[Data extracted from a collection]
>>>>
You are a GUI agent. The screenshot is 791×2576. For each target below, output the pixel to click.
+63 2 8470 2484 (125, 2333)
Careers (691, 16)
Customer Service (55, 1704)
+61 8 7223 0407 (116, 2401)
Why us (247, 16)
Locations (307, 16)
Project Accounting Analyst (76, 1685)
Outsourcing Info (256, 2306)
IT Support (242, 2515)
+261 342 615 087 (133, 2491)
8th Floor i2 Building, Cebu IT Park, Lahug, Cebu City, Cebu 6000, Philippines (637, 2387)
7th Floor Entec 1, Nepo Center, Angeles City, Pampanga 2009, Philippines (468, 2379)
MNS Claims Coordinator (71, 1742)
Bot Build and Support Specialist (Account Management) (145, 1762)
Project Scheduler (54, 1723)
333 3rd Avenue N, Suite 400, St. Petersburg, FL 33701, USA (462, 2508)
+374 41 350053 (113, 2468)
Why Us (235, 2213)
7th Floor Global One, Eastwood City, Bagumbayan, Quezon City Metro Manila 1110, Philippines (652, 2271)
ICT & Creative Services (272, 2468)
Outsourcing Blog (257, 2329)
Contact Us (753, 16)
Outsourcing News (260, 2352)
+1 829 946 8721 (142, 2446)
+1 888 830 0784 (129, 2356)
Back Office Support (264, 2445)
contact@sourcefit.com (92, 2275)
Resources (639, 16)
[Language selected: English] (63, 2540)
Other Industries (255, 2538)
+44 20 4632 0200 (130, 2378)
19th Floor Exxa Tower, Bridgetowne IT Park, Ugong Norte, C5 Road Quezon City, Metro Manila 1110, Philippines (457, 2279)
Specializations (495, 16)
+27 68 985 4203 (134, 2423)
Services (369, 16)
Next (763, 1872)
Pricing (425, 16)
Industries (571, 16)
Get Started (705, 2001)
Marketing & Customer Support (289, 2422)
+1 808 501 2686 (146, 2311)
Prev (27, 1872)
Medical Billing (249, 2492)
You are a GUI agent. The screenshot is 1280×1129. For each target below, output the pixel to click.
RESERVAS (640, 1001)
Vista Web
<<<<
### What you are asked to do
Pick out each row above that contains the string "Outsourcing", and copy those rows in full. Only matches with the same capitalization count.

### Response below
Outsourcing Info (256, 2306)
Outsourcing Blog (257, 2329)
Outsourcing News (260, 2352)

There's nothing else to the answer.